* _Data for the task_

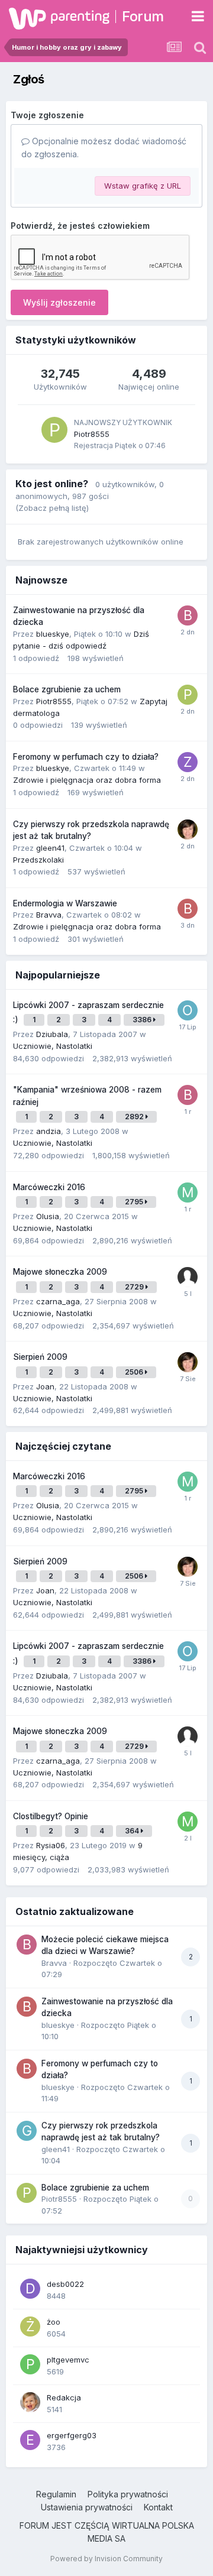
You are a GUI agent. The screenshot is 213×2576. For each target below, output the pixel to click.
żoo (53, 2321)
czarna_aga (58, 1301)
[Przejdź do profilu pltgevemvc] (30, 2364)
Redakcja (64, 2397)
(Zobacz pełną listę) (52, 508)
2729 (135, 1286)
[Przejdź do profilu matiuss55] (188, 1822)
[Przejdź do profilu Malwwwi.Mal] (188, 1192)
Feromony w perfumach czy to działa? (86, 757)
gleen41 (50, 848)
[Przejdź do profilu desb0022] (30, 2289)
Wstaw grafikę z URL (142, 185)
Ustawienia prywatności (87, 2507)
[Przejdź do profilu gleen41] (27, 2131)
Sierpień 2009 (40, 1357)
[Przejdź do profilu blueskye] (188, 909)
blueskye (52, 634)
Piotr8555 (91, 434)
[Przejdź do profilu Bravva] (188, 615)
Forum (143, 16)
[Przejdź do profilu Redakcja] (30, 2402)
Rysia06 (50, 1845)
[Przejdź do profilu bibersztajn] (188, 1095)
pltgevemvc (68, 2359)
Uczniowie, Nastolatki (52, 1046)
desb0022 (65, 2284)
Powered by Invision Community (106, 2558)
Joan (45, 1386)
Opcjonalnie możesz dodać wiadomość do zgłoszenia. (103, 147)
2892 (135, 1116)
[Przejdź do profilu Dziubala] (188, 829)
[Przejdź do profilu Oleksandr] (188, 1010)
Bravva (49, 914)
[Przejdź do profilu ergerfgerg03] (30, 2440)
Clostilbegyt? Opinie (50, 1816)
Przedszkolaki (38, 859)
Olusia (47, 1216)
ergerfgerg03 (71, 2435)
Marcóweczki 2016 (49, 1187)
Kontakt (158, 2507)
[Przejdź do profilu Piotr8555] (54, 430)
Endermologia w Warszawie (65, 903)
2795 (135, 1201)
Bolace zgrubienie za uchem (67, 689)
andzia (48, 1131)
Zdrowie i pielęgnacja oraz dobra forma (87, 780)
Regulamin (56, 2494)
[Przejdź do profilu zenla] (188, 762)
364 (133, 1830)
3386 (143, 1019)
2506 (135, 1372)
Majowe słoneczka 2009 (60, 1271)
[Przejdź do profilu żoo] (30, 2326)
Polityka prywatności (128, 2494)
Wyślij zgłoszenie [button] (59, 302)
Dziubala (52, 1034)
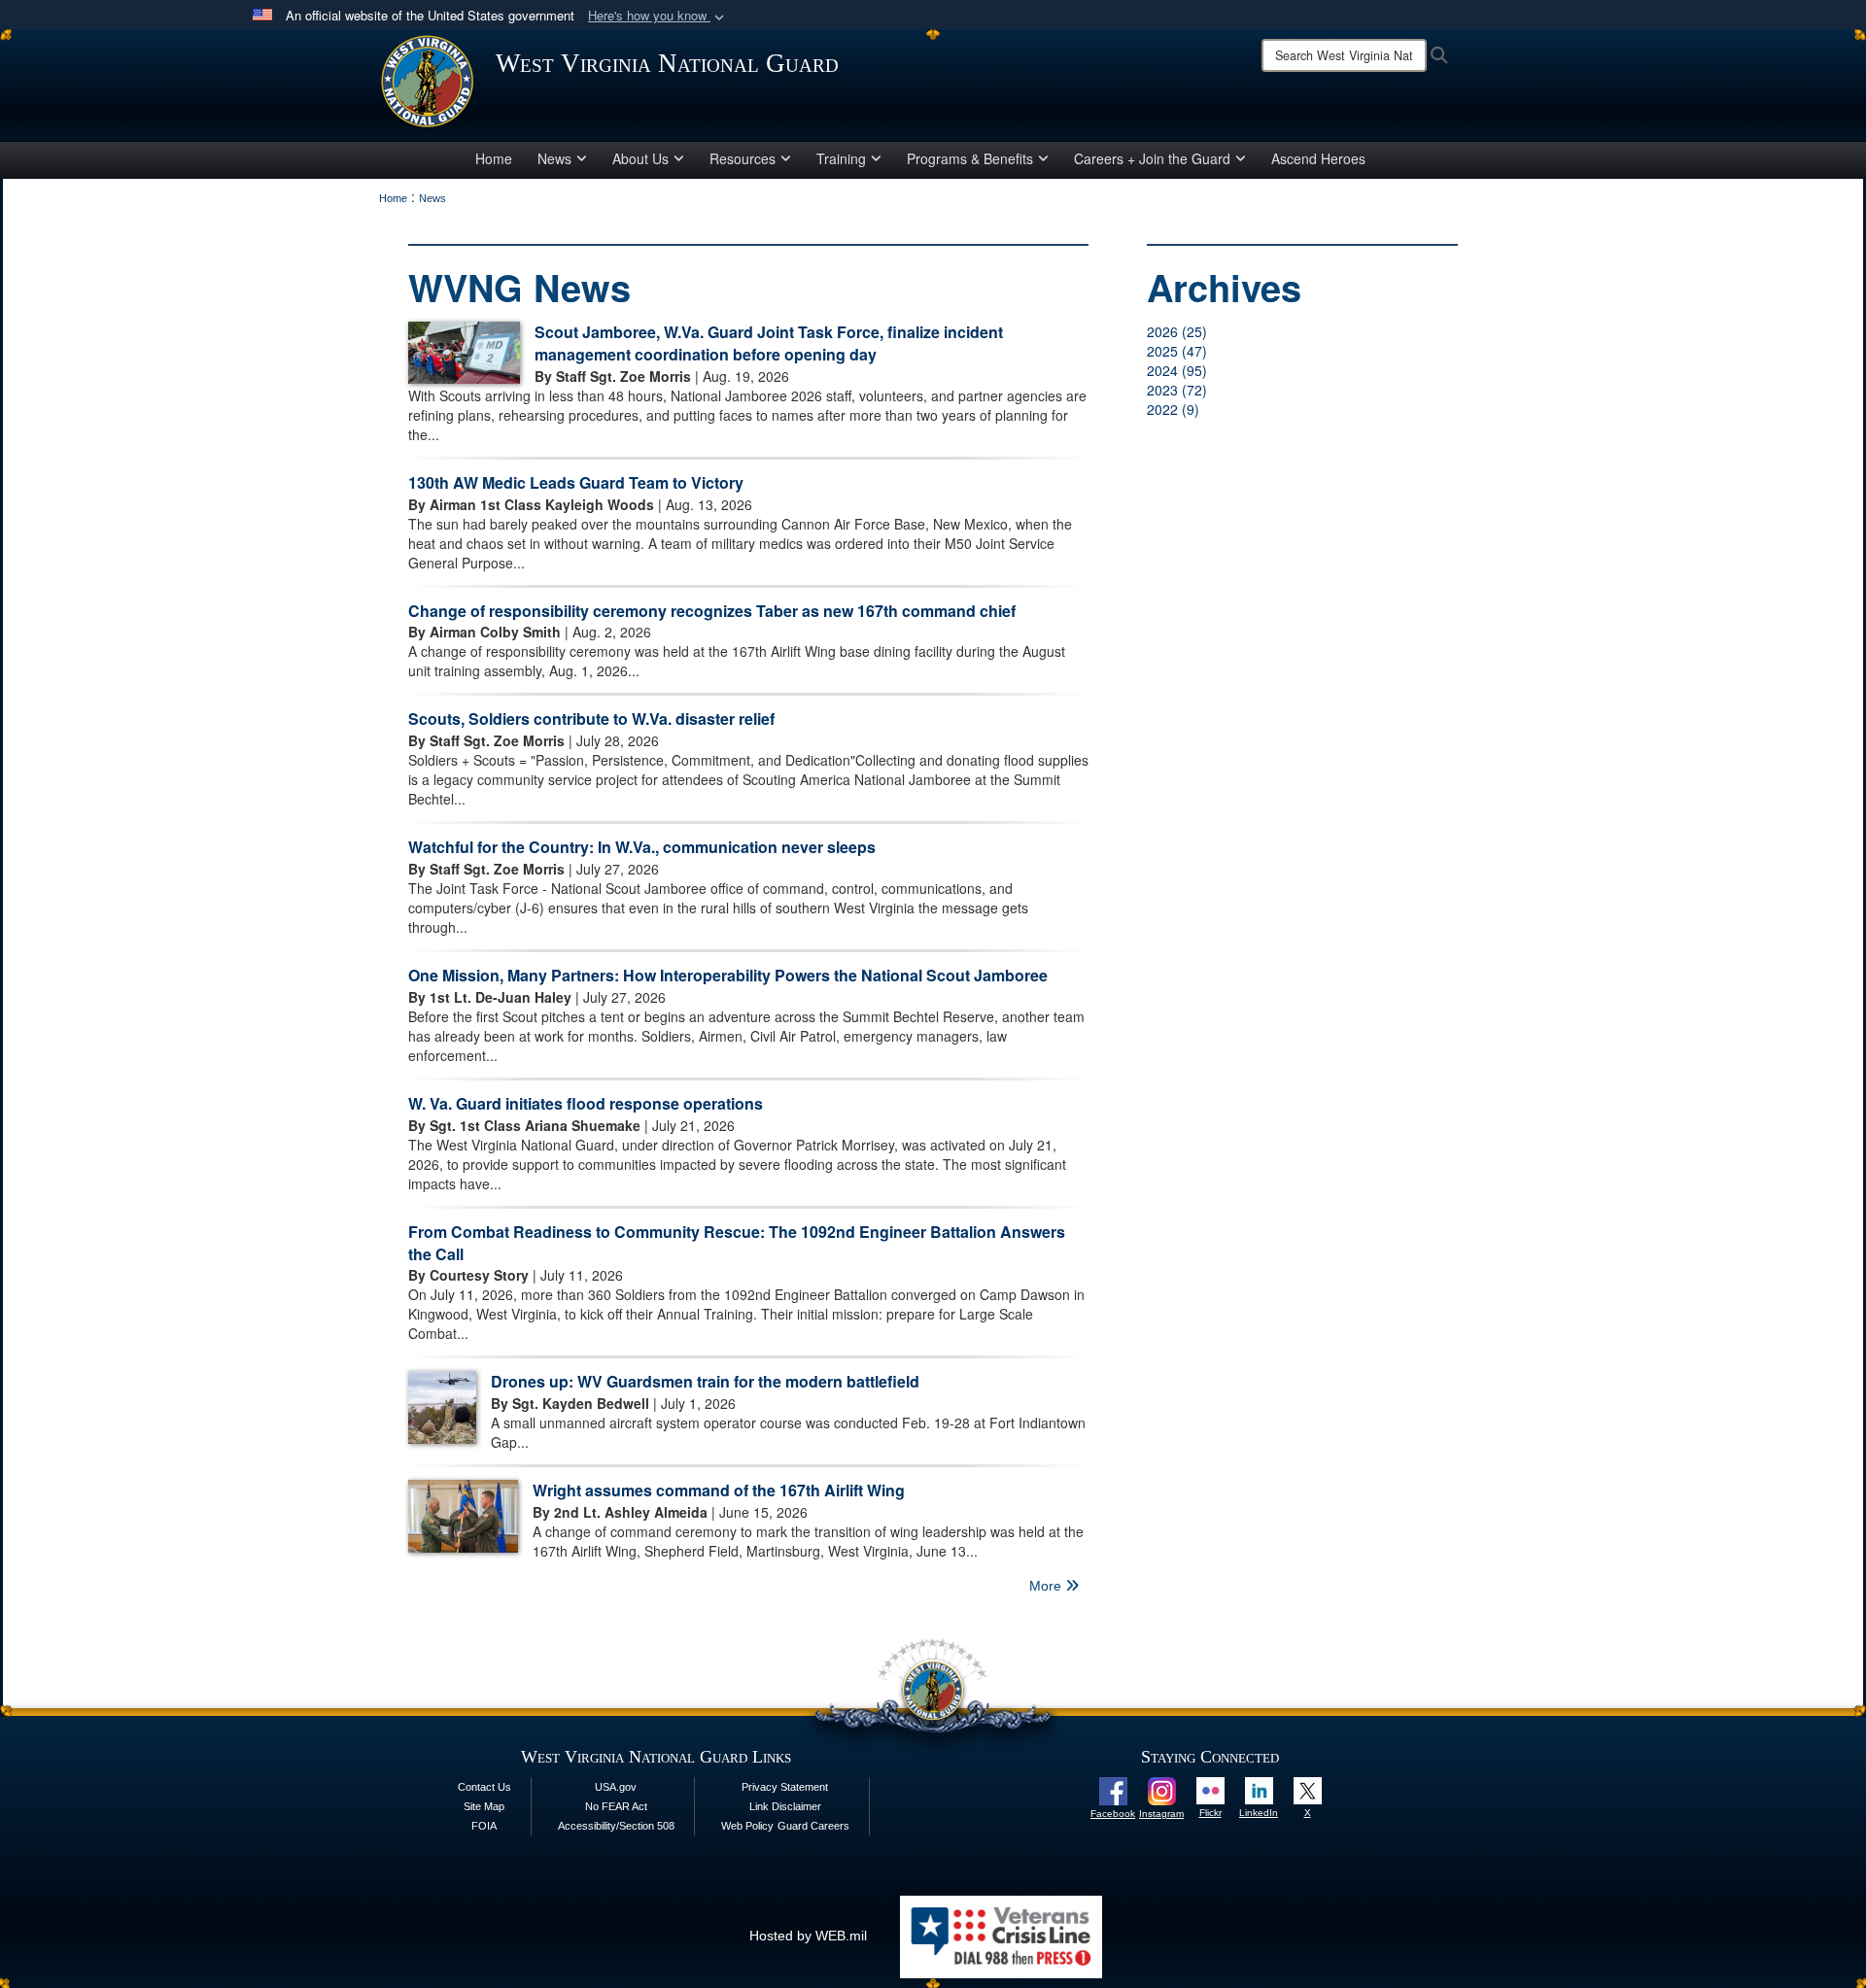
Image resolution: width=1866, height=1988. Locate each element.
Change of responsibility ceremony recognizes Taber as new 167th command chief (712, 611)
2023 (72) (1177, 389)
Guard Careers (813, 1826)
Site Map (484, 1806)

* _Description of the task_
Your answer must be the records above, word for word, with no pictures.

* _Written solution_
You are a GUI agent. The screenshot is 213×2576. For each target below, output the pixel to click.
żoo (53, 2321)
czarna_aga (58, 1301)
[Przejdź do profilu pltgevemvc] (30, 2364)
Redakcja (64, 2397)
(Zobacz pełną listę) (52, 508)
2729 (135, 1286)
[Przejdź do profilu matiuss55] (188, 1822)
[Przejdź do profilu Malwwwi.Mal] (188, 1192)
Feromony w perfumach czy to działa? (86, 757)
gleen41 (50, 848)
[Przejdź do profilu desb0022] (30, 2289)
Wstaw grafikę z URL (142, 185)
Ustawienia prywatności (87, 2507)
[Przejdź do profilu gleen41] (27, 2131)
Sierpień 2009 (40, 1357)
[Przejdź do profilu blueskye] (188, 909)
blueskye (52, 634)
Piotr8555 (91, 434)
[Przejdź do profilu Bravva] (188, 615)
Forum (143, 16)
[Przejdź do profilu Redakcja] (30, 2402)
Rysia06 (50, 1845)
[Przejdź do profilu bibersztajn] (188, 1095)
pltgevemvc (68, 2359)
Uczniowie, Nastolatki (52, 1046)
desb0022 (65, 2284)
Powered by Invision Community (106, 2558)
Joan (45, 1386)
Opcjonalnie możesz dodać wiadomość do zgłoszenia. (103, 147)
2892 (135, 1116)
[Przejdź do profilu Dziubala] (188, 829)
[Przejdź do profilu Oleksandr] (188, 1010)
Bravva (49, 914)
[Przejdź do profilu ergerfgerg03] (30, 2440)
Clostilbegyt? Opinie (50, 1816)
Przedszkolaki (38, 859)
Olusia (47, 1216)
ergerfgerg03 (71, 2435)
Marcóweczki 2016 (49, 1187)
Kontakt (158, 2507)
[Przejdź do profilu Piotr8555] (54, 430)
Endermologia w Warszawie (65, 903)
2795 (135, 1201)
Bolace zgrubienie za uchem (67, 689)
andzia (48, 1131)
Zdrowie i pielęgnacja oraz dobra forma (87, 780)
Regulamin (56, 2494)
[Przejdź do profilu zenla] (188, 762)
364 (133, 1830)
3386 (143, 1019)
2506 (135, 1372)
Majowe słoneczka 2009 (60, 1271)
[Przejdź do profilu żoo] (30, 2326)
Polityka prywatności (128, 2494)
Wyślij zgłoszenie [button] (59, 302)
Dziubala (52, 1034)
Image resolution: width=1866, height=1988. Locate each element.
Change of responsibility ceremony recognizes Taber as new 167th command chief (712, 611)
2023 (72) (1177, 389)
Guard Careers (813, 1826)
Site Map (484, 1806)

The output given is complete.